• **PROBLEM DESCRIPTION**
The answer should be one number: how many lines in the records below contain the word "Malone".

[Collected data]
[Start of section]
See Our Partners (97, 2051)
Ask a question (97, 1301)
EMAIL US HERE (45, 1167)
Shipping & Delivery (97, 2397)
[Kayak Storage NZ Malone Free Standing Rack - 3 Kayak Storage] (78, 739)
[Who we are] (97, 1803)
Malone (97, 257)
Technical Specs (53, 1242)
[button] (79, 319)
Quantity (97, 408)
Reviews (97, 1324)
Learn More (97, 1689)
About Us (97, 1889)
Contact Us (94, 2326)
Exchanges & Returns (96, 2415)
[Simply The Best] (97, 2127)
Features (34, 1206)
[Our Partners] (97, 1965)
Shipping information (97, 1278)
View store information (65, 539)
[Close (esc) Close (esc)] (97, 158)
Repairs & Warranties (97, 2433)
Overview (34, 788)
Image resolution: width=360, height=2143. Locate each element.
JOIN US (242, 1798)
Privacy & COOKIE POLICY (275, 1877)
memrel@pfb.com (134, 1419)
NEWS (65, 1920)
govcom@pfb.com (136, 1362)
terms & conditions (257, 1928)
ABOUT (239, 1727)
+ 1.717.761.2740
[End of section]
• **WRITTEN RESPONSE**
2